2). Even though the near term growth for FY12 may be muted, but the past track record is excellent and why can’t they scale it up going forward?

3). I think it would be rare to come across cos which have their own R&D and are capable of manufacturing high value patented drugs. So if this small pharma co has such qualities and they can successfully manufacture high value drugs going off=patent over next 2-3 years at competitive prices …no doubt they will enter the big league.

4). Regarding working capital requirement - I think its quite less. For eg - for FY 2011, the Debtors are just 33 Cr, Inventory is 37 Cr and Current Liabilities are about 25 Cr. Hence working capital is just 45 Cr for 260 Cr turnover.

Other ratios are also very attractive like - High OPM, High NP, High ROCE etc.

Views Invited

Regards,

Ayush

What about the Cash 83 Cr? is this not unproductive??

Hi,

The 83 Cr cash has come into the company by doing a placement to Baring Equity Fund of about 90 Cr. The purpose of raising funds was to meet the cost of their upcoming 100 Cr formulations expansion.

The formulations plant would take about a year to complete. So over next 6-12 months the cash would get deployed.

Historically working capital requirements have remained limited for the company.

Regards,

Ayush

I think this is an important point. The reason why Shilpa deserves better valuations than its peers. Pharma is one space that is ripe for consolidation -M&As.

If we think about Shilpa from an Investment Bankers point of view, and his advise to a prospective acquirer, the gap in valuations will stand out.

That’swhy it may be important to study competitors like Fresenius Kabi (erstwhile Dabur), Vanus Remedies, Intas, which others?? Get a better perspective on Shilpa’s strengths & weaknesses.

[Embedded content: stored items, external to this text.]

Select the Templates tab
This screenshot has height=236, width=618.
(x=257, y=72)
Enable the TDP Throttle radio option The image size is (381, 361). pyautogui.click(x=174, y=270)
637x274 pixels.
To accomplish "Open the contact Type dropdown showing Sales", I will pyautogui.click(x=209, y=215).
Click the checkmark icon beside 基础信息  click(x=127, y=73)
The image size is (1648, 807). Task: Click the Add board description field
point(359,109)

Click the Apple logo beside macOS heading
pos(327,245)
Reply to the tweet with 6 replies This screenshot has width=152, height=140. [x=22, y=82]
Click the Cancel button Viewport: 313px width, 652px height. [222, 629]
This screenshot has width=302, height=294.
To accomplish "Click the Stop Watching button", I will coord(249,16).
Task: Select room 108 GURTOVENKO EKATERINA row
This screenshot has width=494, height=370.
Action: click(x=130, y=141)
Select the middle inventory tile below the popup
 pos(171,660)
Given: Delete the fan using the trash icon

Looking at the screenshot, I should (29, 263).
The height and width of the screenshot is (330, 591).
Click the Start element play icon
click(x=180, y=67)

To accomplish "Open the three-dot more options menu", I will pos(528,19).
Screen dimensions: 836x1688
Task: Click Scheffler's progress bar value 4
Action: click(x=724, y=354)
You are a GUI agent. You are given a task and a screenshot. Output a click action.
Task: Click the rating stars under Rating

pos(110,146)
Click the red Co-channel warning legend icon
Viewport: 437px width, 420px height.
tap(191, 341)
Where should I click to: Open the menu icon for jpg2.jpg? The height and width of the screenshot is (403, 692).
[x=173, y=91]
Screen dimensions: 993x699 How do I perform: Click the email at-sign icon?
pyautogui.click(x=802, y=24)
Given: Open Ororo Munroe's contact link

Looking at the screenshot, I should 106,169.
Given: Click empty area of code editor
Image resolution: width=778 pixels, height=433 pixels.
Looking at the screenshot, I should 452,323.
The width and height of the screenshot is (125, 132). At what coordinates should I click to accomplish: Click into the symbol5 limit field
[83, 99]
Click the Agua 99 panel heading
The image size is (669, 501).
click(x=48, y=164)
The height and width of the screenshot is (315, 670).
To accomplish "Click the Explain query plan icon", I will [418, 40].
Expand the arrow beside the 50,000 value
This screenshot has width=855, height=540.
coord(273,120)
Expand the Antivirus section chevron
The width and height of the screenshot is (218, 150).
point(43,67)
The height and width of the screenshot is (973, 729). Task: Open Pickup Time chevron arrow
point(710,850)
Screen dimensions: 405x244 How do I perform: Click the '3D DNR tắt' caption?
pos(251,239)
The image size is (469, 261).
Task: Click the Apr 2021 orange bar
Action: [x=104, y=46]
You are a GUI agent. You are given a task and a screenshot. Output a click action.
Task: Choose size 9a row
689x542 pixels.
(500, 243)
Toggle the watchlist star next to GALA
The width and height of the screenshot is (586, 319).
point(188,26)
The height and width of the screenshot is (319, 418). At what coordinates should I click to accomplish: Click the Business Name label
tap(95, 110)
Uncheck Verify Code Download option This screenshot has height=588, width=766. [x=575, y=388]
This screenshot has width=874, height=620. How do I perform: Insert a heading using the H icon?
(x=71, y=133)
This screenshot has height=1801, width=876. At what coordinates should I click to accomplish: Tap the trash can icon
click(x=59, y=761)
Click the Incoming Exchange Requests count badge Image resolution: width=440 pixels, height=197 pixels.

Over to comparative studies, then.

-Donald

3).

Regards,

Ayush

Similar lists for Temozolomide and Capecitabine exist with us. between the 3 estimated market portential for APIs in 2012 and 2013 is ~85 mn.

Point is, what are the implications? There are Chinese guys as well as Indian biggies like Cipla and Sun Pharma. Cost competitiveness and API Capacities may be crucial. Long term assured supply contracts with the approved drug manufacturers may be crucial with so many vying for supplies?

Rgds

Donald

One way of moving forward on this is to examine Gemcitabine record.

When was generic Gemcitabine introduced in US and European markets, what was the potential projected, how many competitors had DMFs filed and how much did Shilpa gather in revenues from Gemcitabine in FY10 and FY11.

That data wud be nice to have:) Donald? Tcx? Ayush?

Eli lily held the patent. Genrics from Sun Pharma, Teva, APP Pharma, Fresenius Kabi, and Hospira Inc.

Interestingly if you look at the data above, Shilpa Medicare was granted an active DMF status only on Mar 4 2011!

So API sales to drug marketers in US has started only in FY12? Does this mean FY10 sales of Gemcitabine were only to drug marketers in Europe??

Does this mean more upsides from Gemcitabine Sales in FY12??

http://webcache.googleusercontent.com/search?q=cache:http://www.dnaindia.com/money/report_shilpa-medicares-a-strong-oncology-bet_1233418

This reports states contribution from Gemcitabine for Shilpa Medicare was 75-100 Cr fro FY10E!